The manual states you shouldn’t ride it in the rain. I did take the X8 out in a very light drizzle and it worked perfectly fine. The solid 10-inch tires didn’t skid at all on damp roads, but I wouldn’t try riding through a heavier shower. I also held off on reviewing the X8 when I first got it as the temperatures were in the teens. Slidgo recommends an operating temperature between 14 to 104 degrees Fahrenheit.
I’ve ridden other electric scooters with pneumatic tires, which can cause a headache by getting punctures and flats. Solid tires don’t have as much of a problem with that, which is great when you’re riding on city roads bestrewn with glass, metal pieces and other debris. But solid tires also don’t provide the cushioning as air-filled tires. I definitely felt my bones rattled by all the potholes, bumps and uneven spots on my local roads. The ride was much smoother and pleasant on freshly paved paths in parks and greenways.

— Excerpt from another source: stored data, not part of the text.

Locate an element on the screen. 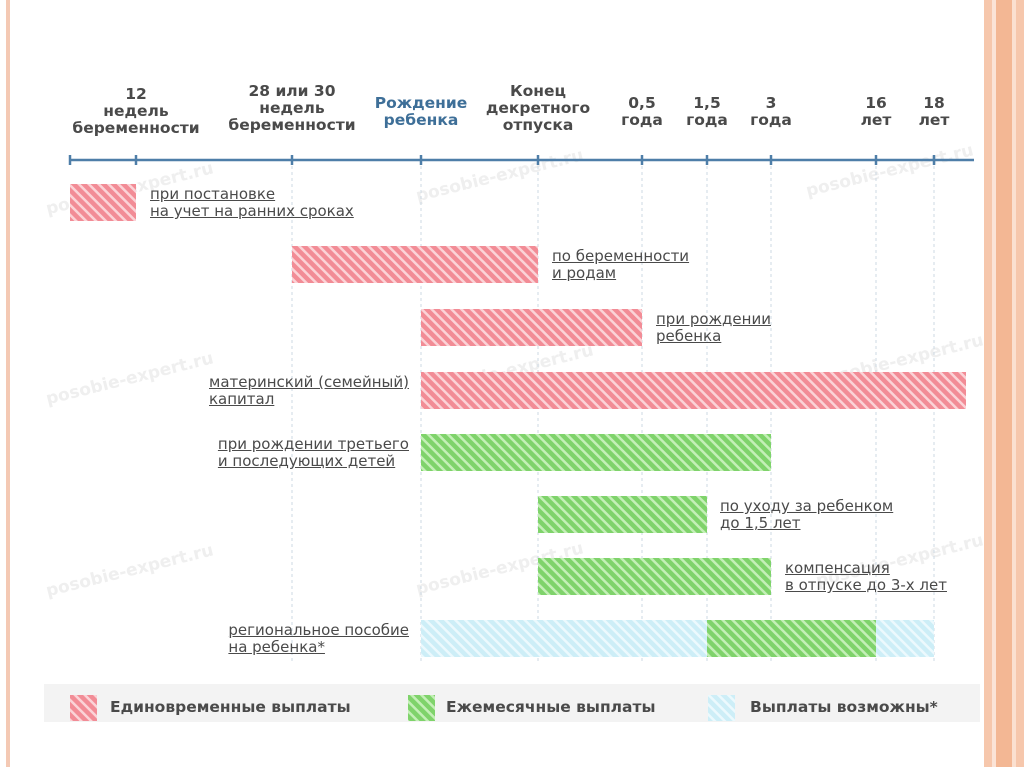 The height and width of the screenshot is (767, 1024). timeline-marker-16y: 16 лет is located at coordinates (876, 112).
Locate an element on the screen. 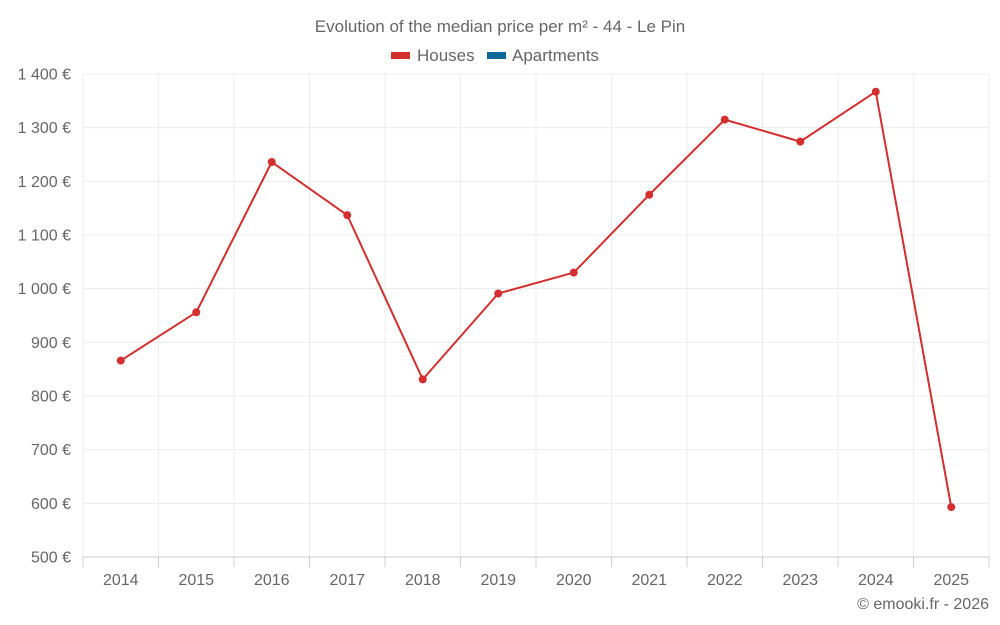 The height and width of the screenshot is (625, 1000). y-tick-label: 1 200 € is located at coordinates (44, 182).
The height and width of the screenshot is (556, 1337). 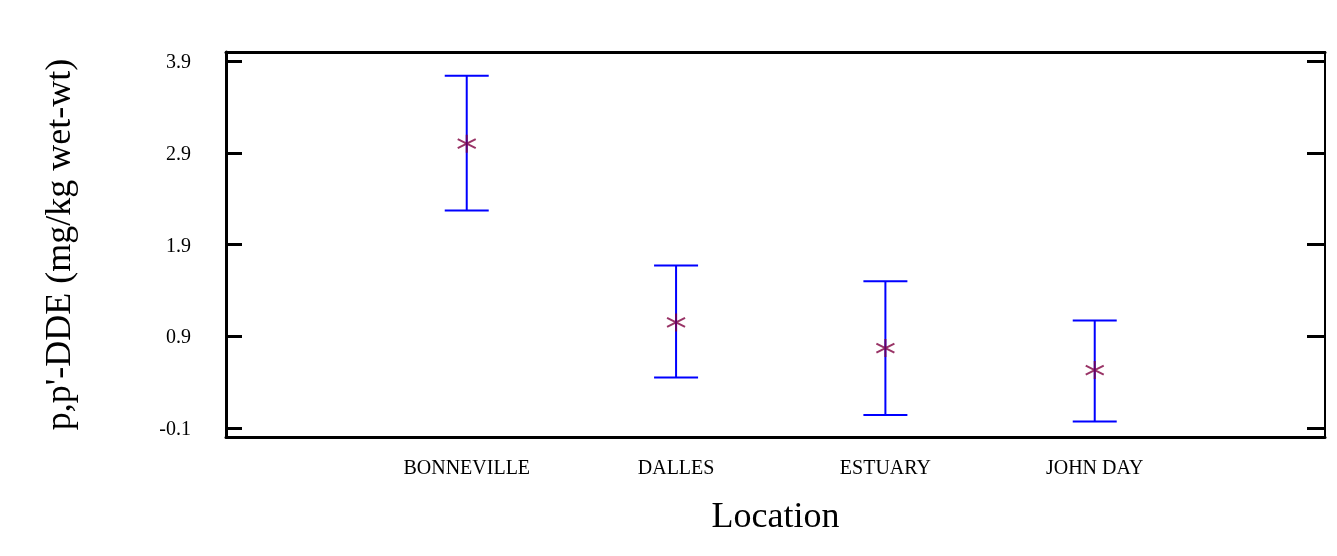 What do you see at coordinates (1094, 467) in the screenshot?
I see `x-tick-label: JOHN DAY` at bounding box center [1094, 467].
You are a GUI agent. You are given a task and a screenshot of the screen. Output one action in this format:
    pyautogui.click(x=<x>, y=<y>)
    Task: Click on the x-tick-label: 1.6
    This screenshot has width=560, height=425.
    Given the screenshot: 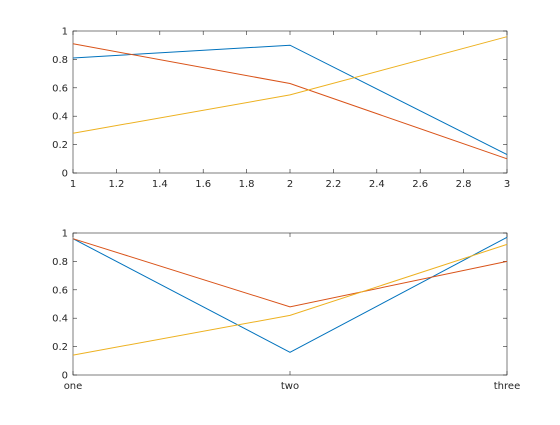 What is the action you would take?
    pyautogui.click(x=203, y=184)
    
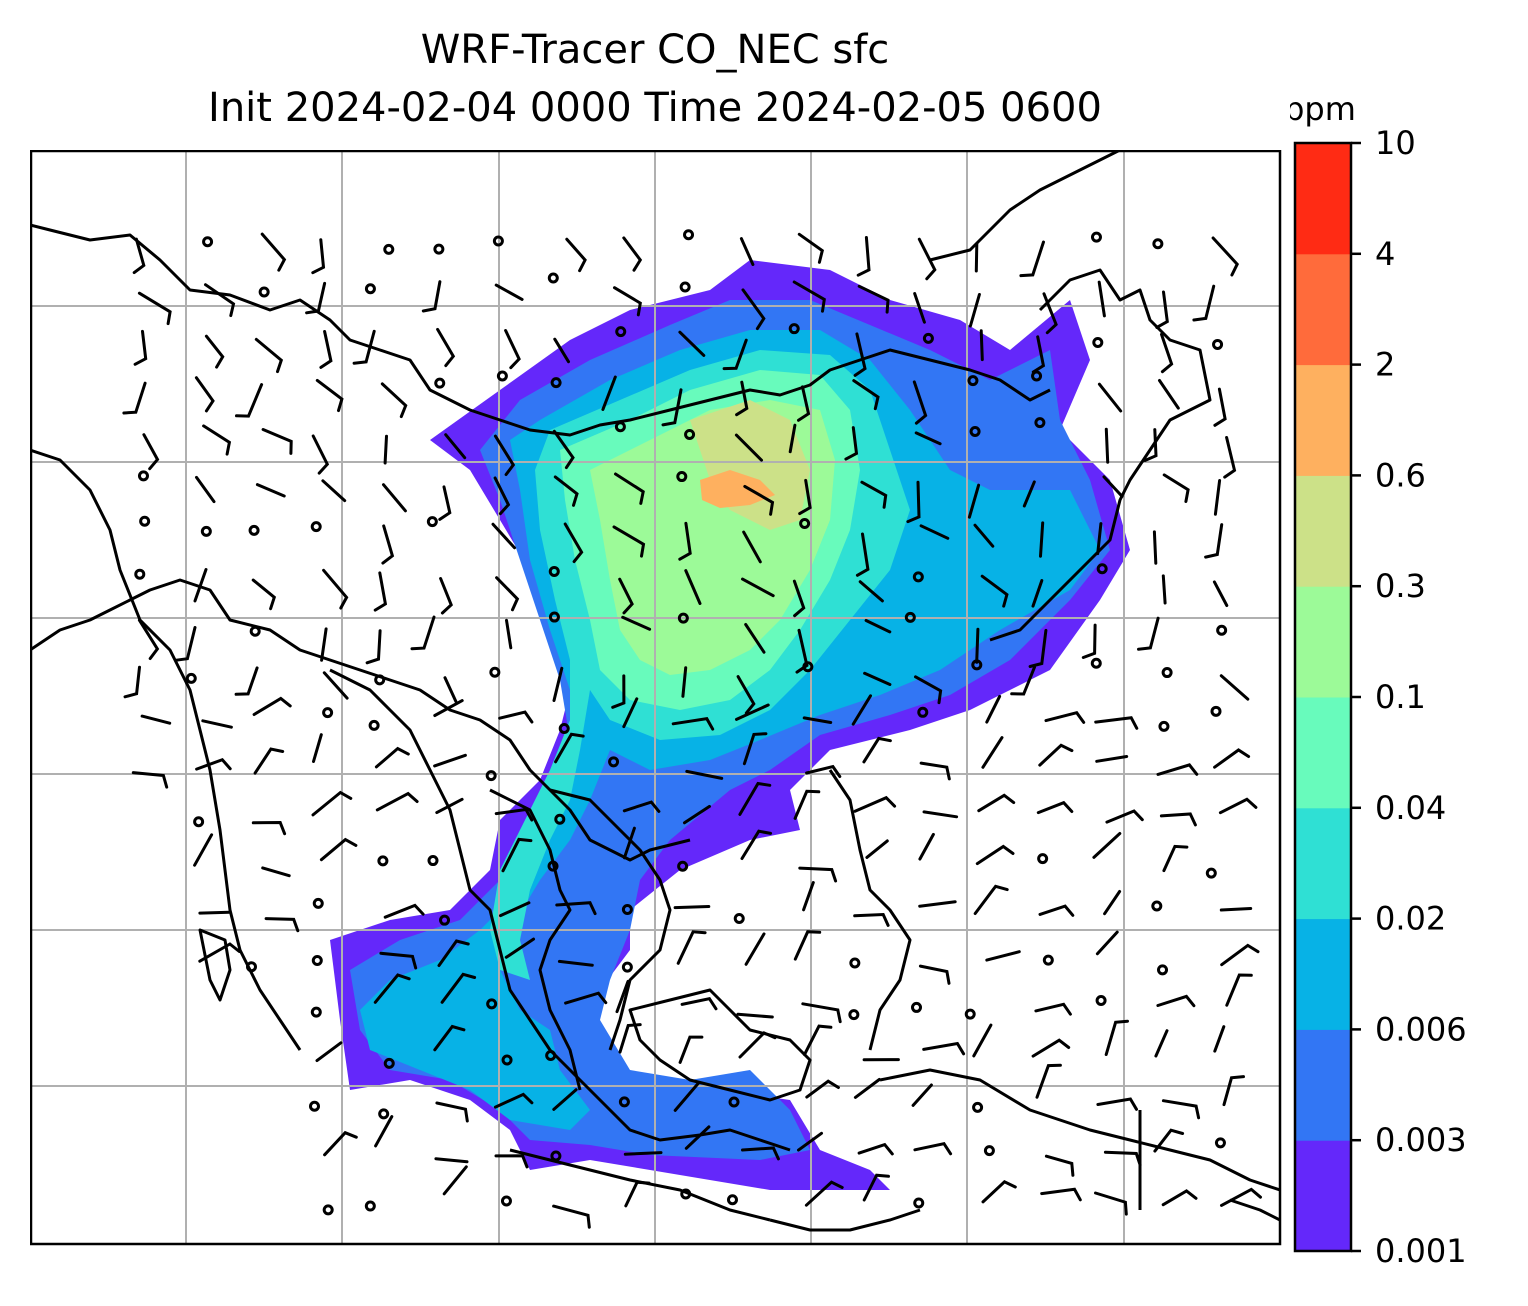 This screenshot has height=1306, width=1528. I want to click on colorbar-tick-label: 0.003, so click(1421, 1140).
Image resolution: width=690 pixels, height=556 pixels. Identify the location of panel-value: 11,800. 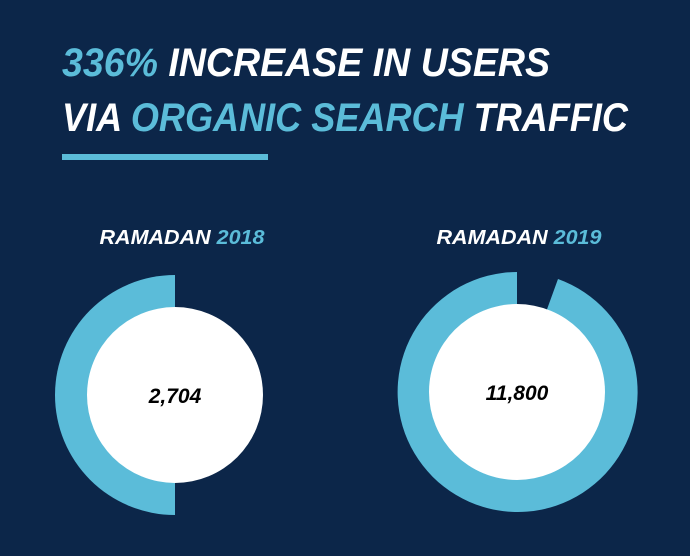
(518, 394).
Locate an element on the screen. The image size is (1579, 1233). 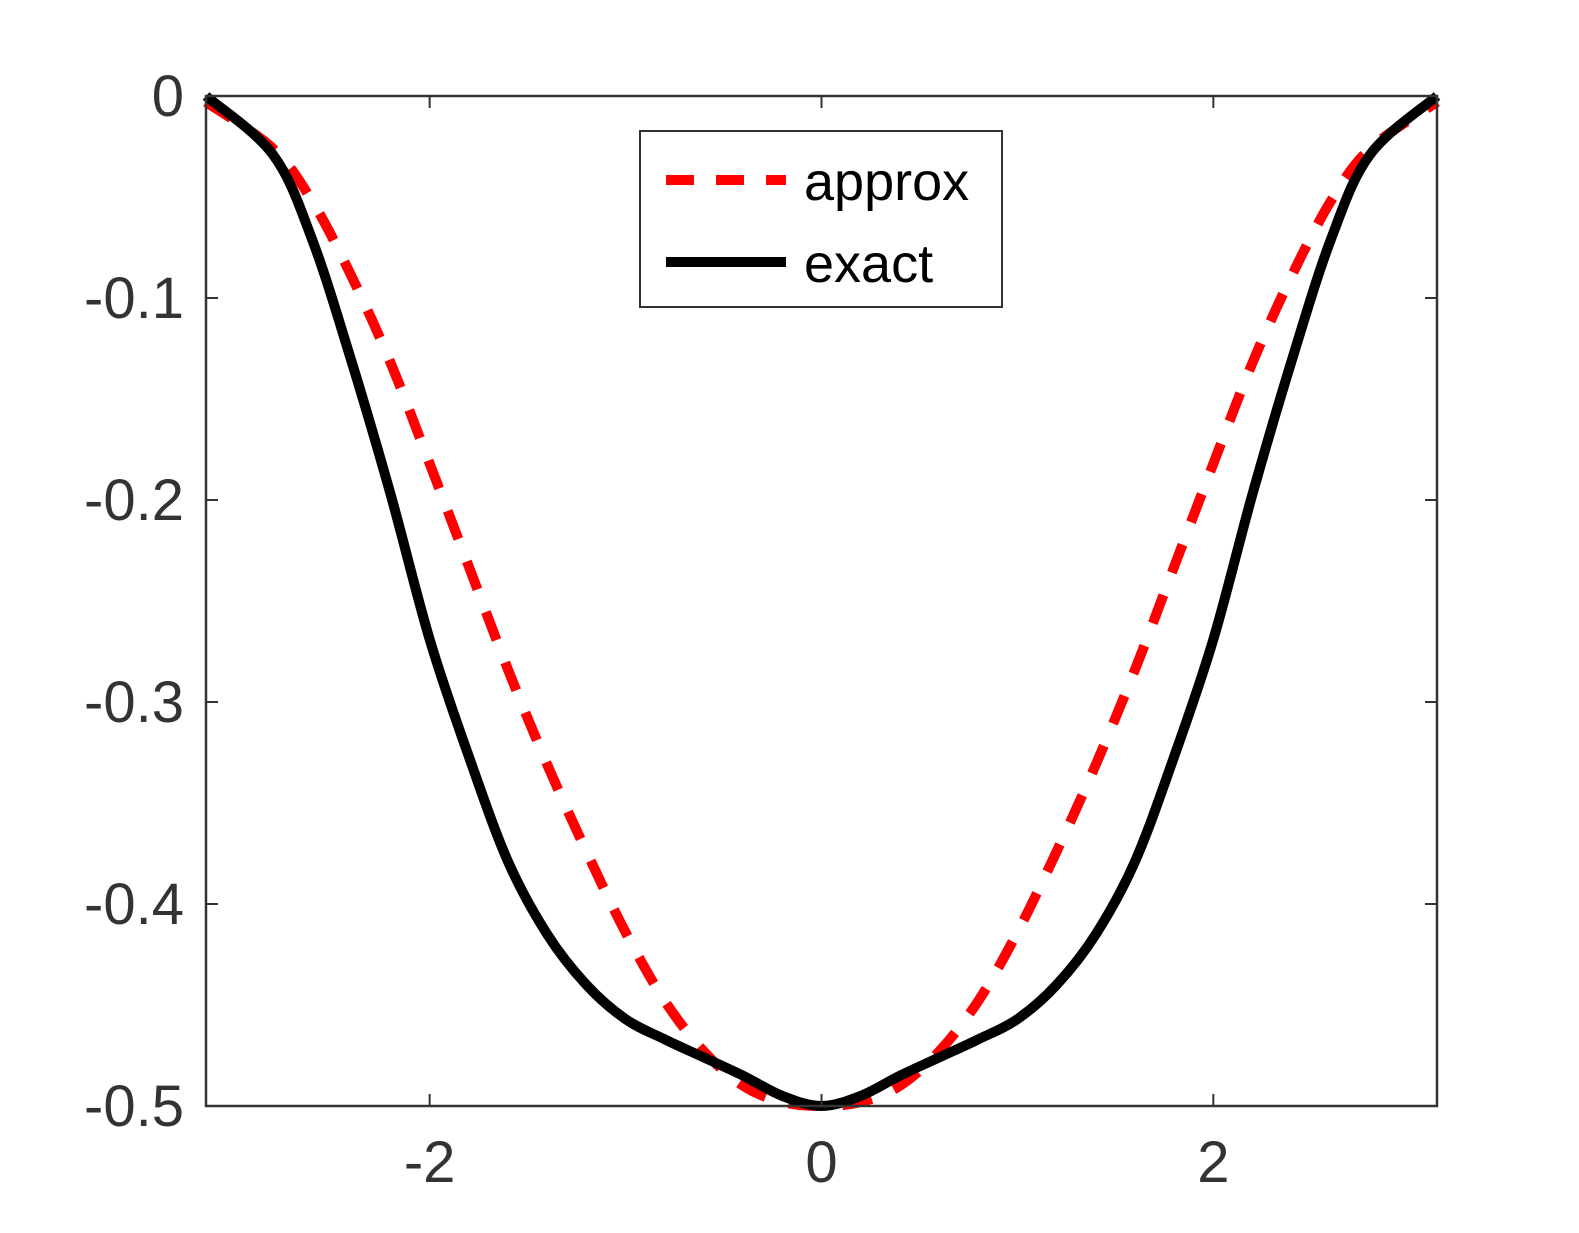
y-tick-label: -0.4 is located at coordinates (134, 904).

Braking was smooth, though I was surprised to find I preferred using the rear brake. From bicycling, I’m used to squeezing a brake, yet the back brake felt a little more easier to control. I could either lightly step on the back fender or press more firmly down on it. I often used a combination of both, and I never felt in danger of a hard stop that might throw me forward.
Battery life was excellent. After fully charging, I took the X8 on several hilly rides totaling about 12 miles and the LED display still showed three bars. When the pandemic has eased up and it’s safe to go back to our office, I may test the X8’s stamina on a round-trip commute, about 15 miles total, and see if the battery lasts enough to get me home at the end of the day.
Slidgo X8 electric scooter review: Verdict
As I said at the top of this review, I had already been considering buying a mid-range electric scooter on my own before receiving the Slidgo X8. In fact, I did buy one and it turned out to be a lemon out of the box, so I had to return it (I won’t name the brand).
Then, I got the opportunity to review the X8 and it turned out to fit all my needs: under $1,000, easy to assemble and use, powerful enough to get me up steep hills and outfitted with a battery that could last long enough for my work commute when that restarts.
The Slidgo X8 is a neat, tidy electric scooter that looks nice and rides well. It may not be the fastest electric scooter in the market, but then again, it’s also much more affordable than the high-end brands. Nearly identical to the Levy Plus, the X8 has a replaceable battery that’s immensely helpful if you require a scooter with more stamina (but you also don’t need to spend extra money on an additional unit if you don’t). And the solid tires are great if you’re worried about flats, even if they make rides a bit bumpier at times.
If you’re like me, and want a “starter” scooter to get around locally, then the Slidgo X8 just might be the perfect fit.